Will global warming make major typhoons more probable? - Yes

Did Climate change cause Typhoon Haiyan? No
     Haiyan was caused, just like any other tropical storm, by warm sea surface, humid air, and low wind shear (change in wind characteristics at different altitudes).
     The fact is that global warming causes warmer sea surface and more humid air, so:

Does a warmer sea and more humid atmosphere make typhoons like Haiyan more probable? Yes indeed.

     Regarding warmer seas, take a look at this map from NOAA, showing a tract of warm sea along the path of Haiyan, not just warm on the surface, but warm deep down. This means that as heat is passed from sea surface to the air, to power the storm, more heat can well up to replace the hear that was lost. This may prove, after further analysis, to be a factor in the unusual strength of Haiyan.
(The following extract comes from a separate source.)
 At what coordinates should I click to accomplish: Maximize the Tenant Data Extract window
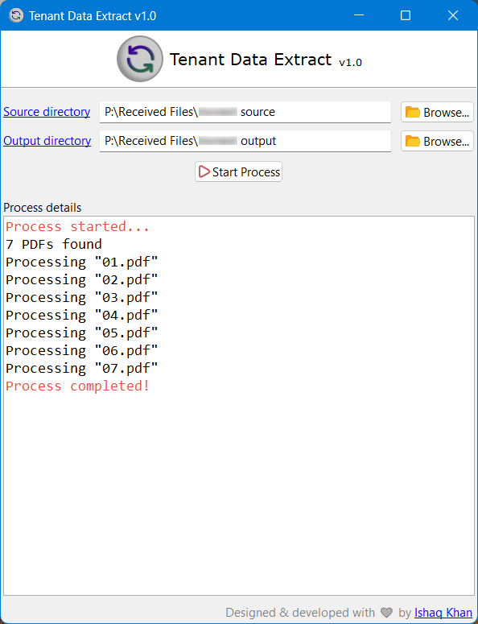tap(406, 15)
     Regarding more humid atmospheres, there is now 4% more water vapour in the atmosphere compared to the 1970s.

Denialists are doing what denialists do. Denying. Anthony Watts tries to minimise the strength of the storm, its wind speed, and the number killed (he puts it at 1,000). Others quote "The Data" showing that hurricane numbers have not increased in line with global surface temperatures. Well of course not. It is not global surface temperature that is operative, but regional sea surface temperatures, together with other factors.

There is a reasonable correlation between major hurricane incidence and the Pacific Decadal Oscillation trace, as I show here.

So in conclusion, the question "Did global warming cause Haiyan" is a dumb question. The right question is "Will global warming make further Haiyans more probable?" and the answer to that is a resounding Yes.